> [RECORDED DATA]
---------------
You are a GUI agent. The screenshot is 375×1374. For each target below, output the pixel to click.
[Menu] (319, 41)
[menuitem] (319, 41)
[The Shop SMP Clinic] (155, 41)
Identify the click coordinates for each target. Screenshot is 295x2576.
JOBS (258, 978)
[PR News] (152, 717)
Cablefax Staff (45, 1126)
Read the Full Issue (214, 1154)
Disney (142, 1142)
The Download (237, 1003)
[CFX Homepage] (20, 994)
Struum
---------------
> [WORK INSTRUCTIONS] Look above for the line containing "Cablefax Staff (45, 1126)"; copy from it through the last line, exactly, and nothing more.

> [EXERCISE RESULT]
Cablefax Staff (45, 1126)
Read the Full Issue (214, 1154)
Disney (142, 1142)
The Download (237, 1003)
[CFX Homepage] (20, 994)
Struum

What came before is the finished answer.